▸ Description of the task: Substitute "Object Explorer" for "Solution Explorer" throughout the records, then give all the records again with nothing else changed.

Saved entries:
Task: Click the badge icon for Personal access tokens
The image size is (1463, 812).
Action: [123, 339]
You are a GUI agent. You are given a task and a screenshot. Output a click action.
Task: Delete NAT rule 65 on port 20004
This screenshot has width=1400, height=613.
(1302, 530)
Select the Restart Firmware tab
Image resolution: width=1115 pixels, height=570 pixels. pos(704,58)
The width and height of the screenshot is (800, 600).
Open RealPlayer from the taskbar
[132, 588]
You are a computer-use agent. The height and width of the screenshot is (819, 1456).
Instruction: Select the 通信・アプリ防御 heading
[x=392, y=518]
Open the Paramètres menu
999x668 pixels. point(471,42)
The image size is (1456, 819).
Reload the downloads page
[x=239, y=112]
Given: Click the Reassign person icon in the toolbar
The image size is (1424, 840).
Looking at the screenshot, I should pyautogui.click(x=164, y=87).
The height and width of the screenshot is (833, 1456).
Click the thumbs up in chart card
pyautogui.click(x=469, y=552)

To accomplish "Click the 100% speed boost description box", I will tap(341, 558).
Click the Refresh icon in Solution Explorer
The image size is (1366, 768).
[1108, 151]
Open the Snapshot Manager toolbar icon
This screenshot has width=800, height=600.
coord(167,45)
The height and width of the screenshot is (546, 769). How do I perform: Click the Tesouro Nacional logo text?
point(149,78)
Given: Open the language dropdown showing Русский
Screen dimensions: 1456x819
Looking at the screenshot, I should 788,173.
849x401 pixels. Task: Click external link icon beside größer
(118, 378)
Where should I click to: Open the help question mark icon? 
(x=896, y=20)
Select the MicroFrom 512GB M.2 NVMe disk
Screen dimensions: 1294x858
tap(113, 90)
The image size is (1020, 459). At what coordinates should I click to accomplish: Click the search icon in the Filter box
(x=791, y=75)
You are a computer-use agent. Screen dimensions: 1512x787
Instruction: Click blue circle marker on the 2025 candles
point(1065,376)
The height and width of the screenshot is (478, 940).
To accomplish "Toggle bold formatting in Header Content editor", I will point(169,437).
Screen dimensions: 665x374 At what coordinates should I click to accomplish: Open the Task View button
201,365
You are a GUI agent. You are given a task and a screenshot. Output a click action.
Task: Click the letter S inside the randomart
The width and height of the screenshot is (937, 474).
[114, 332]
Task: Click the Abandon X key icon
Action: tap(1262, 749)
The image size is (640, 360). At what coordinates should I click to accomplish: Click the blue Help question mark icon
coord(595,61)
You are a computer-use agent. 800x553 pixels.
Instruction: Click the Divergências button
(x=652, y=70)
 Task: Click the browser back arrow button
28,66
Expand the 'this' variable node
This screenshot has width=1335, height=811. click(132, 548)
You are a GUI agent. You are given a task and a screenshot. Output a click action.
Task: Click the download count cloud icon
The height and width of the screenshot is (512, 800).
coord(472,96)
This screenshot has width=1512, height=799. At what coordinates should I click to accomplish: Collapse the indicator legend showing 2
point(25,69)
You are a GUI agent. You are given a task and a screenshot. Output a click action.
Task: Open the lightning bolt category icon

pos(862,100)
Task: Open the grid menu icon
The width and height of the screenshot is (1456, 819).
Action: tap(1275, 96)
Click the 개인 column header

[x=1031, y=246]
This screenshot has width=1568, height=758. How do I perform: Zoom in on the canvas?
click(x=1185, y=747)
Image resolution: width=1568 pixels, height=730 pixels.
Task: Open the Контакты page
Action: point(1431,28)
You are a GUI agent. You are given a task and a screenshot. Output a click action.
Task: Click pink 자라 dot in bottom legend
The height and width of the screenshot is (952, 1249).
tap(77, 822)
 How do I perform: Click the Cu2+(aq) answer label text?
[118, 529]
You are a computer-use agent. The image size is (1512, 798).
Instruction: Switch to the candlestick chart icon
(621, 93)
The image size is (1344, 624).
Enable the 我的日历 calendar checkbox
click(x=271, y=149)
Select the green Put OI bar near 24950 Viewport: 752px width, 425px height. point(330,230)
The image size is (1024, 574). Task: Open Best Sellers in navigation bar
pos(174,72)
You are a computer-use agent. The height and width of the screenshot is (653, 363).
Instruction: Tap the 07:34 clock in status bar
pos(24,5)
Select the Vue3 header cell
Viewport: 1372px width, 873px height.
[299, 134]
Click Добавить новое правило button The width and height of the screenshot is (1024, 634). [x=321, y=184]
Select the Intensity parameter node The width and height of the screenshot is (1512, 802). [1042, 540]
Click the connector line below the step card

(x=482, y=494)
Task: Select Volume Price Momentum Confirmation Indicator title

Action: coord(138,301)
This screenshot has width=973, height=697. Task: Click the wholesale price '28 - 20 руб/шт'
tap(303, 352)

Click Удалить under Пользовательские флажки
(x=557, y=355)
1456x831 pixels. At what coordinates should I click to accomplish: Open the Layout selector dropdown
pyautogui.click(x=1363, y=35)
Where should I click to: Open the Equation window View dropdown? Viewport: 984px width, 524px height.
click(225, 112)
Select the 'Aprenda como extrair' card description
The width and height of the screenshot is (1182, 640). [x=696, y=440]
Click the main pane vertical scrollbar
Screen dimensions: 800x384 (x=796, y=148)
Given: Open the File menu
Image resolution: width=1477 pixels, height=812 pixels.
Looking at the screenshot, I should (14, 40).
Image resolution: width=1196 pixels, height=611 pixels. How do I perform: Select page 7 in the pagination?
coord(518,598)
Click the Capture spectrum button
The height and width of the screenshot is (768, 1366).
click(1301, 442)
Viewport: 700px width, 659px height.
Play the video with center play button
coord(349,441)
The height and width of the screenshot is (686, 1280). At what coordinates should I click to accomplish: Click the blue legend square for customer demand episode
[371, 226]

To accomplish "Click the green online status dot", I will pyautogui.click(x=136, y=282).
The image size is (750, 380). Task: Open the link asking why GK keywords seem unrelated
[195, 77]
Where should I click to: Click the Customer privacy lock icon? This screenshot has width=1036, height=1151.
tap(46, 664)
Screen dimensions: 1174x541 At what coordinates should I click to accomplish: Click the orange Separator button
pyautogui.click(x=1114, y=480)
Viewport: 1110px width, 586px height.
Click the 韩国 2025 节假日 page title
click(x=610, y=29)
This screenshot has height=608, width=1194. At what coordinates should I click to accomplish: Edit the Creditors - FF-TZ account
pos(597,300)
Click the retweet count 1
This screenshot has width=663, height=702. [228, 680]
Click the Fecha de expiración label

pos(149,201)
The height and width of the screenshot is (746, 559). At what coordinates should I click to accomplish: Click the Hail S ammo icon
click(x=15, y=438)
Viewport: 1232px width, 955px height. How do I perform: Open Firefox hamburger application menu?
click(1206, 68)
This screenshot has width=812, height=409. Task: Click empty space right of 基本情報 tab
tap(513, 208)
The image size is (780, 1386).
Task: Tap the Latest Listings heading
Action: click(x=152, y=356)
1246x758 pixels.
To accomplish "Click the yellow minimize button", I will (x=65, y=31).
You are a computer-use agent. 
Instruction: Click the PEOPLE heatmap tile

▸ Result of this exercise:
Task: Click the badge icon for Personal access tokens
The image size is (1463, 812).
Action: [123, 339]
You are a GUI agent. You are given a task and a screenshot. Output a click action.
Task: Delete NAT rule 65 on port 20004
This screenshot has width=1400, height=613.
(1302, 530)
Select the Restart Firmware tab
Image resolution: width=1115 pixels, height=570 pixels. pos(704,58)
The width and height of the screenshot is (800, 600).
Open RealPlayer from the taskbar
[132, 588]
You are a computer-use agent. The height and width of the screenshot is (819, 1456).
Instruction: Select the 通信・アプリ防御 heading
[x=392, y=518]
Open the Paramètres menu
999x668 pixels. point(471,42)
The image size is (1456, 819).
Reload the downloads page
[x=239, y=112]
Given: Click the Reassign person icon in the toolbar
The image size is (1424, 840).
Looking at the screenshot, I should pyautogui.click(x=164, y=87).
The height and width of the screenshot is (833, 1456).
Click the thumbs up in chart card
pyautogui.click(x=469, y=552)

To accomplish "Click the 100% speed boost description box", I will tap(341, 558).
Click the Refresh icon in Object Explorer
The image size is (1366, 768).
[1108, 151]
Open the Snapshot Manager toolbar icon
This screenshot has width=800, height=600.
coord(167,45)
The height and width of the screenshot is (546, 769). How do I perform: Click the Tesouro Nacional logo text?
point(149,78)
Given: Open the language dropdown showing Русский
Screen dimensions: 1456x819
Looking at the screenshot, I should 788,173.
849x401 pixels. Task: Click external link icon beside größer
(118, 378)
Where should I click to: Open the help question mark icon? 
(x=896, y=20)
Select the MicroFrom 512GB M.2 NVMe disk
Screen dimensions: 1294x858
tap(113, 90)
The image size is (1020, 459). At what coordinates should I click to accomplish: Click the search icon in the Filter box
(x=791, y=75)
You are a computer-use agent. Screen dimensions: 1512x787
Instruction: Click blue circle marker on the 2025 candles
point(1065,376)
The height and width of the screenshot is (478, 940).
To accomplish "Toggle bold formatting in Header Content editor", I will point(169,437).
Screen dimensions: 665x374 At what coordinates should I click to accomplish: Open the Task View button
201,365
You are a GUI agent. You are given a task and a screenshot. Output a click action.
Task: Click the letter S inside the randomart
The width and height of the screenshot is (937, 474).
[114, 332]
Task: Click the Abandon X key icon
Action: tap(1262, 749)
The image size is (640, 360). At what coordinates should I click to accomplish: Click the blue Help question mark icon
coord(595,61)
You are a computer-use agent. 800x553 pixels.
Instruction: Click the Divergências button
(x=652, y=70)
 Task: Click the browser back arrow button
28,66
Expand the 'this' variable node
This screenshot has width=1335, height=811. click(132, 548)
You are a GUI agent. You are given a task and a screenshot. Output a click action.
Task: Click the download count cloud icon
The height and width of the screenshot is (512, 800).
coord(472,96)
This screenshot has width=1512, height=799. At what coordinates should I click to accomplish: Collapse the indicator legend showing 2
point(25,69)
You are a GUI agent. You are given a task and a screenshot. Output a click action.
Task: Open the lightning bolt category icon

pos(862,100)
Task: Open the grid menu icon
The width and height of the screenshot is (1456, 819).
Action: tap(1275, 96)
Click the 개인 column header

[x=1031, y=246]
This screenshot has width=1568, height=758. How do I perform: Zoom in on the canvas?
click(x=1185, y=747)
Image resolution: width=1568 pixels, height=730 pixels.
Task: Open the Контакты page
Action: point(1431,28)
You are a GUI agent. You are given a task and a screenshot. Output a click action.
Task: Click pink 자라 dot in bottom legend
The height and width of the screenshot is (952, 1249).
tap(77, 822)
 How do I perform: Click the Cu2+(aq) answer label text?
[118, 529]
You are a computer-use agent. The image size is (1512, 798).
Instruction: Switch to the candlestick chart icon
(621, 93)
The image size is (1344, 624).
Enable the 我的日历 calendar checkbox
click(x=271, y=149)
Select the green Put OI bar near 24950 Viewport: 752px width, 425px height. point(330,230)
The image size is (1024, 574). Task: Open Best Sellers in navigation bar
pos(174,72)
You are a computer-use agent. The height and width of the screenshot is (653, 363).
Instruction: Tap the 07:34 clock in status bar
pos(24,5)
Select the Vue3 header cell
Viewport: 1372px width, 873px height.
[299, 134]
Click Добавить новое правило button The width and height of the screenshot is (1024, 634). [x=321, y=184]
Select the Intensity parameter node The width and height of the screenshot is (1512, 802). [1042, 540]
Click the connector line below the step card

(x=482, y=494)
Task: Select Volume Price Momentum Confirmation Indicator title

Action: coord(138,301)
This screenshot has width=973, height=697. Task: Click the wholesale price '28 - 20 руб/шт'
tap(303, 352)

Click Удалить under Пользовательские флажки
(x=557, y=355)
1456x831 pixels. At what coordinates should I click to accomplish: Open the Layout selector dropdown
pyautogui.click(x=1363, y=35)
Where should I click to: Open the Equation window View dropdown? Viewport: 984px width, 524px height.
click(225, 112)
Select the 'Aprenda como extrair' card description
The width and height of the screenshot is (1182, 640). [x=696, y=440]
Click the main pane vertical scrollbar
Screen dimensions: 800x384 (x=796, y=148)
Given: Open the File menu
Image resolution: width=1477 pixels, height=812 pixels.
Looking at the screenshot, I should (14, 40).
Image resolution: width=1196 pixels, height=611 pixels. How do I perform: Select page 7 in the pagination?
coord(518,598)
Click the Capture spectrum button
The height and width of the screenshot is (768, 1366).
click(1301, 442)
Viewport: 700px width, 659px height.
Play the video with center play button
coord(349,441)
The height and width of the screenshot is (686, 1280). At what coordinates should I click to accomplish: Click the blue legend square for customer demand episode
[371, 226]

To accomplish "Click the green online status dot", I will pyautogui.click(x=136, y=282).
The image size is (750, 380). Task: Open the link asking why GK keywords seem unrelated
[195, 77]
Where should I click to: Click the Customer privacy lock icon? This screenshot has width=1036, height=1151.
tap(46, 664)
Screen dimensions: 1174x541 At what coordinates should I click to accomplish: Click the orange Separator button
pyautogui.click(x=1114, y=480)
Viewport: 1110px width, 586px height.
Click the 韩国 2025 节假日 page title
click(x=610, y=29)
This screenshot has height=608, width=1194. At what coordinates should I click to accomplish: Edit the Creditors - FF-TZ account
pos(597,300)
Click the retweet count 1
This screenshot has width=663, height=702. [228, 680]
Click the Fecha de expiración label

pos(149,201)
The height and width of the screenshot is (746, 559). At what coordinates should I click to accomplish: Click the Hail S ammo icon
click(x=15, y=438)
Viewport: 1232px width, 955px height. How do I perform: Open Firefox hamburger application menu?
click(1206, 68)
This screenshot has width=812, height=409. Task: Click empty space right of 基本情報 tab
tap(513, 208)
The image size is (780, 1386).
Task: Tap the Latest Listings heading
Action: click(x=152, y=356)
1246x758 pixels.
To accomplish "Click the yellow minimize button", I will (x=65, y=31).
You are a computer-use agent. 
Instruction: Click the PEOPLE heatmap tile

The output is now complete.